EXPLORATORY DATA ANALYSIS (EDA) & VISUALIZATION
WEEK 3 NOTES
Key Concepts Learned
- Different data with the exact same summary statistics can visualize differently and have very different spatial patterns.
- Visualization in a policy context is especially valuable due to working with real lives and geographical areas, so taking data at face-value in tabular form is different than seeing it aggregated via census tracts.
- It’s important to report margins-of-error, many planners and data scientists forget this key aspect and implement policy changes with low-confidence data.
- Not just bad data, but bad visualization can have consequences as well, especially hidden or ignored uncertainty being the main issue.

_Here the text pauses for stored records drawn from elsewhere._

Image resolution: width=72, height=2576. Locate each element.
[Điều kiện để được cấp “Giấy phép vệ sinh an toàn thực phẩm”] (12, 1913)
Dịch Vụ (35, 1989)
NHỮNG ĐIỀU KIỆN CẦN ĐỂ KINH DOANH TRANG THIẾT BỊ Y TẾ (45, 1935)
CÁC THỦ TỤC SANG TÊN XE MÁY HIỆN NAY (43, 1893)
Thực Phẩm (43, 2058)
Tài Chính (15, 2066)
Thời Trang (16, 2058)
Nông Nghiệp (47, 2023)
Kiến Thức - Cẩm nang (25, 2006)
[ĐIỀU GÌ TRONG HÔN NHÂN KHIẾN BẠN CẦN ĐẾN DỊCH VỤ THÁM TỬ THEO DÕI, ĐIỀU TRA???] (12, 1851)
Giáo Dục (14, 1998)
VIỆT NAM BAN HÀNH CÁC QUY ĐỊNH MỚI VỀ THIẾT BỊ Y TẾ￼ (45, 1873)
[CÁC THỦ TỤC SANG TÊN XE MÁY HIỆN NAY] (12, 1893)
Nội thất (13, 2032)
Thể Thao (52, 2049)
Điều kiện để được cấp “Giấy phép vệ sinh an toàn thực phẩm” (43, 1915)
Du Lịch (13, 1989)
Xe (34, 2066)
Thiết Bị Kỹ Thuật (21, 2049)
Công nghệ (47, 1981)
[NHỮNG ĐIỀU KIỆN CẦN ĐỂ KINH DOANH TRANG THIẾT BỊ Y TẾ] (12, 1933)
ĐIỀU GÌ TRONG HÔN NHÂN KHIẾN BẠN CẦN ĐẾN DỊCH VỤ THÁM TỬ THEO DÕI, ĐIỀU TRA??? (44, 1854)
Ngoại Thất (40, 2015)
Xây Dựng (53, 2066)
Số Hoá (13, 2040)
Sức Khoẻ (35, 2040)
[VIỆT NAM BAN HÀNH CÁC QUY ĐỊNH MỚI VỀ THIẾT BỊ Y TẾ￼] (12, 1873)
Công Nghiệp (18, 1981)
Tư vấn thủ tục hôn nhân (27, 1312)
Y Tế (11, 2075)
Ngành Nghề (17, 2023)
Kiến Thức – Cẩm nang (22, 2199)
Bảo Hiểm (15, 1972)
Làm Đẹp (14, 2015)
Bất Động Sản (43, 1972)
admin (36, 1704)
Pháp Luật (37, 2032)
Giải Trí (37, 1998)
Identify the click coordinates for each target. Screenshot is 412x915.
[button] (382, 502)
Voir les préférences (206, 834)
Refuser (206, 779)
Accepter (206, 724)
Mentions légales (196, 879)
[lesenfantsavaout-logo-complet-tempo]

- EDA mindset is detective work with five questions:
- What does the data look like?
- What patterns exist?
- What’s unusual?
- What questions does this raise?
- How reliable is this data?
- EDA workflow with data quality focus:
- Load and inspect.
- Assess reliability.
- Visualize distributions.
- Explore relationships.
- Identify patterns.
- Question anomolies.
- Document limitations.
Coding Techniques
- ggplot2 library’s graphics grammar starts with Data -> Aesthetics -> Geometris -> Visuals
- Basic structure: ggplot(data = your_data) + aes(x = variable1, y = variable2) + geom_something() + additional_layers()
- The plus sign adds layers.
- Tabular data joins:
- left_join() keeps all rows from left dataset. Most common.
- right_join() keeps all rows from right dataset.
- inner_join() keeps only rows that match in both.
- full_join() keeps all rows from both datasets.
Questions & Challenges
- EDA is an important concept, but sometimes working in public policy, or especially private companies, don’t allow the space for that initial experimentation.
Connections to Policy
- Summary statistics can hide critical patterns.
- Outliers my represent important communities.
- Relationships aren’t always linear.
- Visual inspection reveals data quality issues.
- Good practices are ethical requirements under AICP Code of Ethics.
Reflection
- The goal is to understand the data being worked on before making decisions or building models.
- Research-based recommendations for public policy and planning:
- Report corresponding MOEs of ACS estimates.
- Include footnote when not reporting MOEs.
- Provide context for (un)reliability.
- Reduce statistical uncertainty.
- Always conduct statistical significance tests.